Sunday, 28 July 2013

Multi-Threaded Code Is Hard

I know that title is probably stating the obvious to anyone who has tried it but it bears repeating.  I have other articles that refer to the same in different ways.

Nearly a month ago I thought I was nearly finished with the change to the physics to get it ready for networking, just a few peculiarities to sort out.  Little did I know how long some of those 'peculiarities' would take to find. 



Today I have finally confirmed that one of the hardest problems to find was, yet again, caused by multi-threading.  When the player shot towards another character sometimes but not always the shot would fire, the muzzle flash would display but no projectile trail was shown and the enemy was not damaged.

Lots of debug code and head scratching later I narrowed it down to the line of sight intersect code with the enemy bounding spheres was returning a distance of zero from the muzzle of the shooting weapon.



In my head and all the maths I did and all the debug code said this was an impossible situation but there it was on my output window, length zero to target and the shot in reverse!  Aaaaah!

I got so frustrated I started looking at Unity3D and the possibility of re-writing from scratch and targeting the Xbox One instead of the Xbox 360.  After installing Unity3D and taking a quick look at that I decided all I would be doing was moving from one frustrating problem to a different set of frustrating problems. 
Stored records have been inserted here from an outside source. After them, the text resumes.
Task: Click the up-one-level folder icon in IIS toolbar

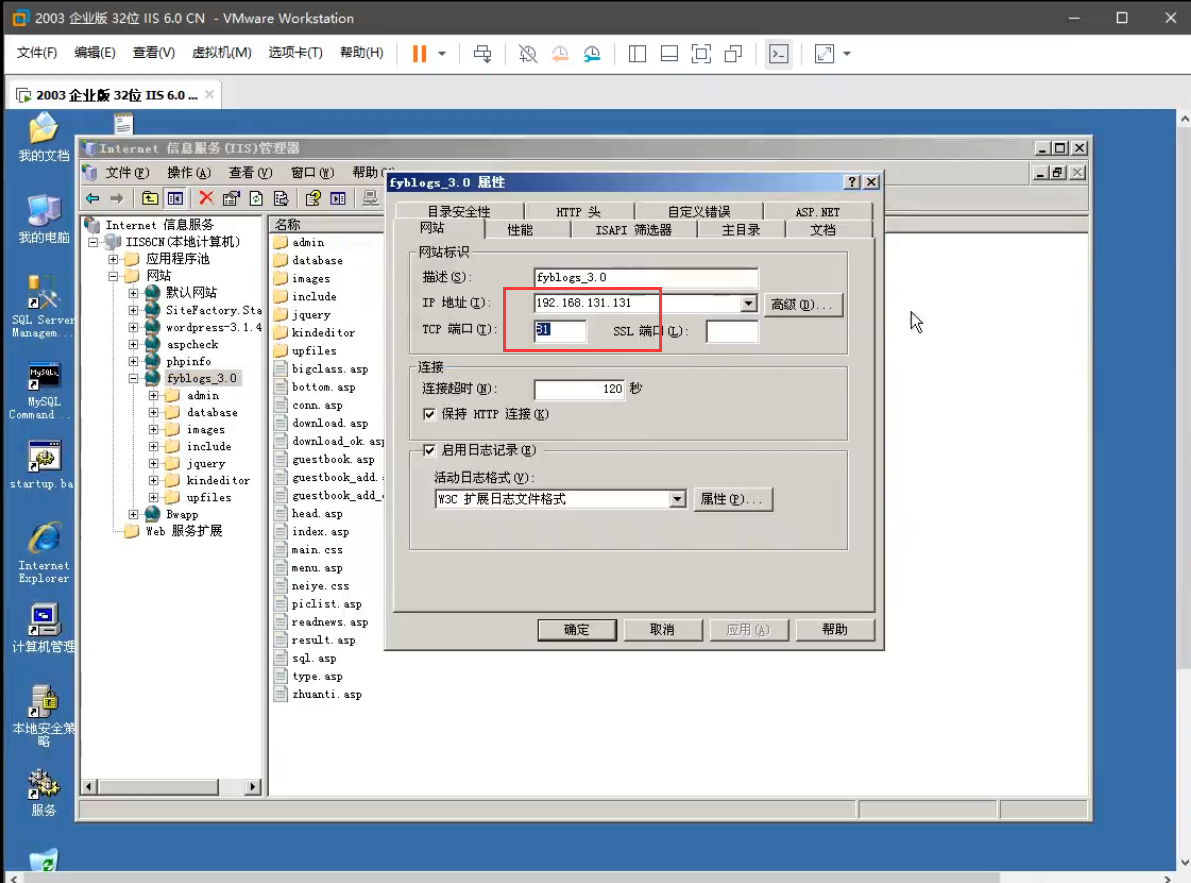Action: coord(150,198)
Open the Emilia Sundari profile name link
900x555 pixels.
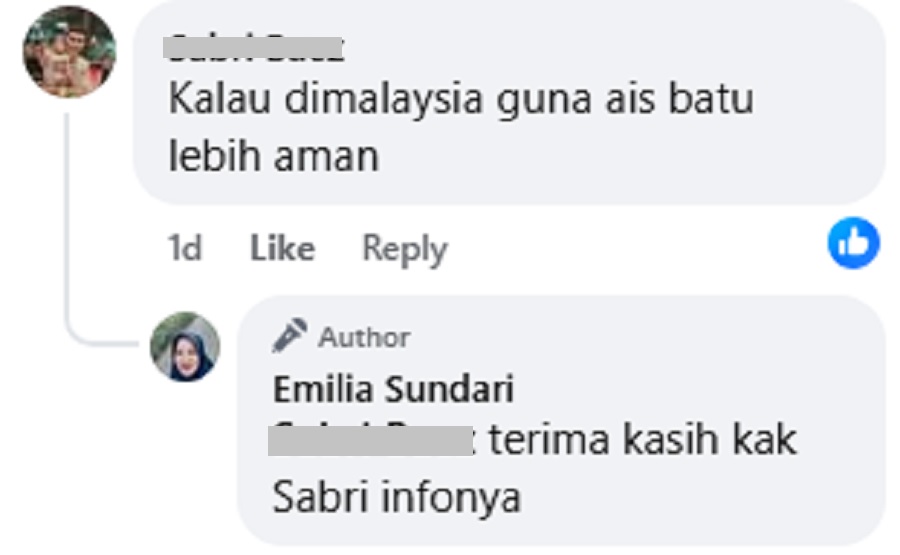(393, 389)
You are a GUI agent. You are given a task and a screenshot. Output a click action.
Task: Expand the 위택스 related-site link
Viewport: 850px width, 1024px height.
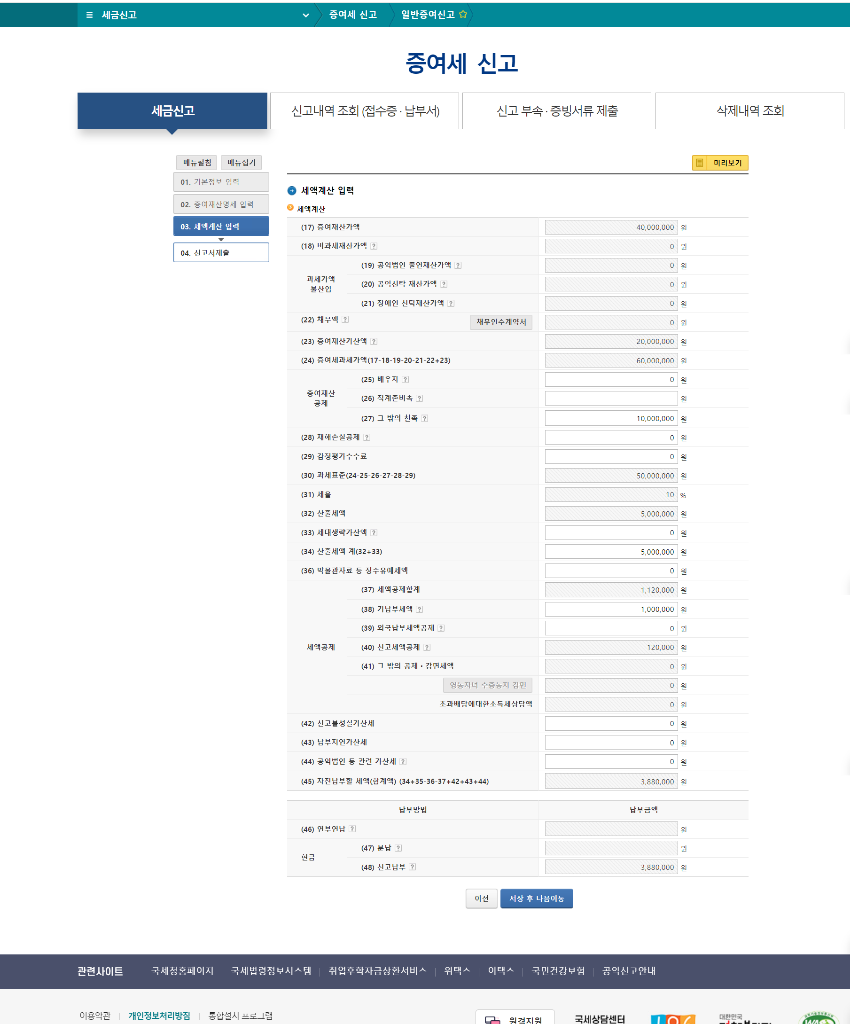click(x=457, y=971)
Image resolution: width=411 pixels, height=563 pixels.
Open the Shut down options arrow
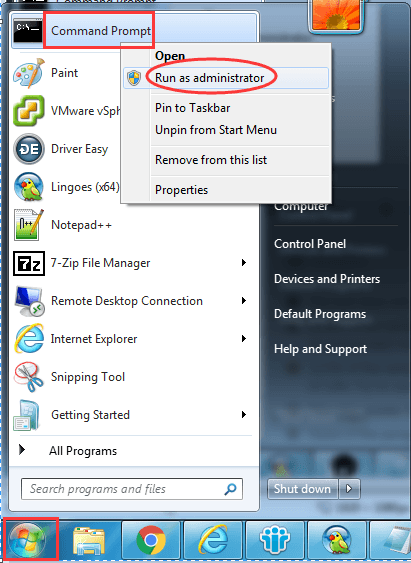349,489
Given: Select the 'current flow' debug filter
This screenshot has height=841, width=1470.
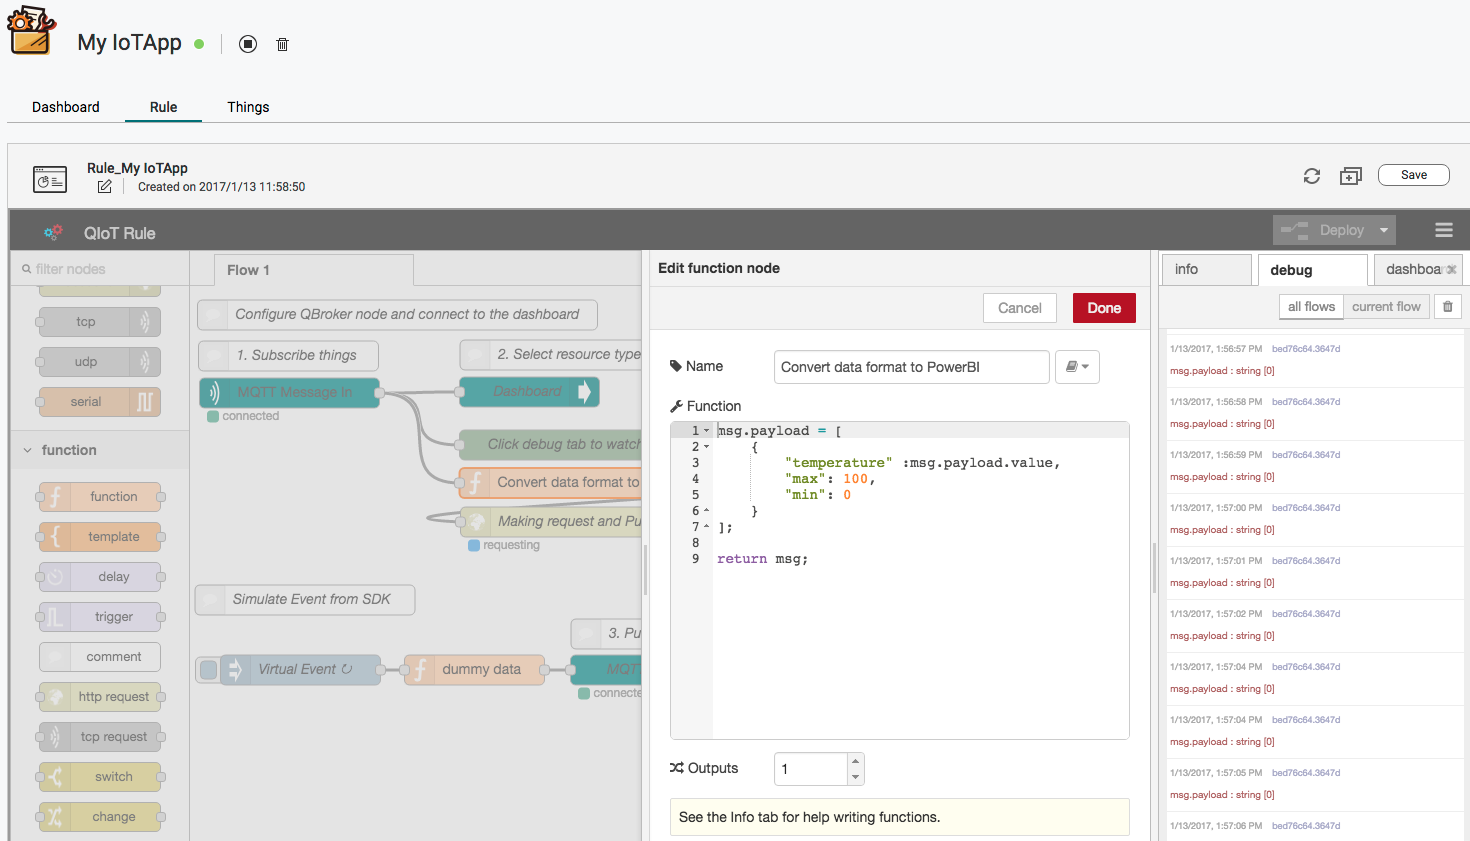Looking at the screenshot, I should tap(1386, 307).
The break from XNA gave me some time to think and I eventually noticed that the spheres I use to intersect with are updated in a different thread to where I calculate collision.  I am not sure how I prove this next statement but all the elements of the position of the spheres update atomically (in one operation) and therefore cannot be out of sync on an individual level but my guess is that as each vector contains three floating point numbers any one could be out of sync with the other two.

Anyway, I've changed the code to lock the changes to the spheres and I can no longer reproduce the problem.  At last :-)



Just when you thought this article was over, sorry... moments before writing this up I have come across another error.  This time with particles.  At least this time I can see immediately it is also caused by multi-threading.

My last word on this today...  That particle code has been unchanged for a very long time but threading problems can hit you at any time and may not be easily repeatable!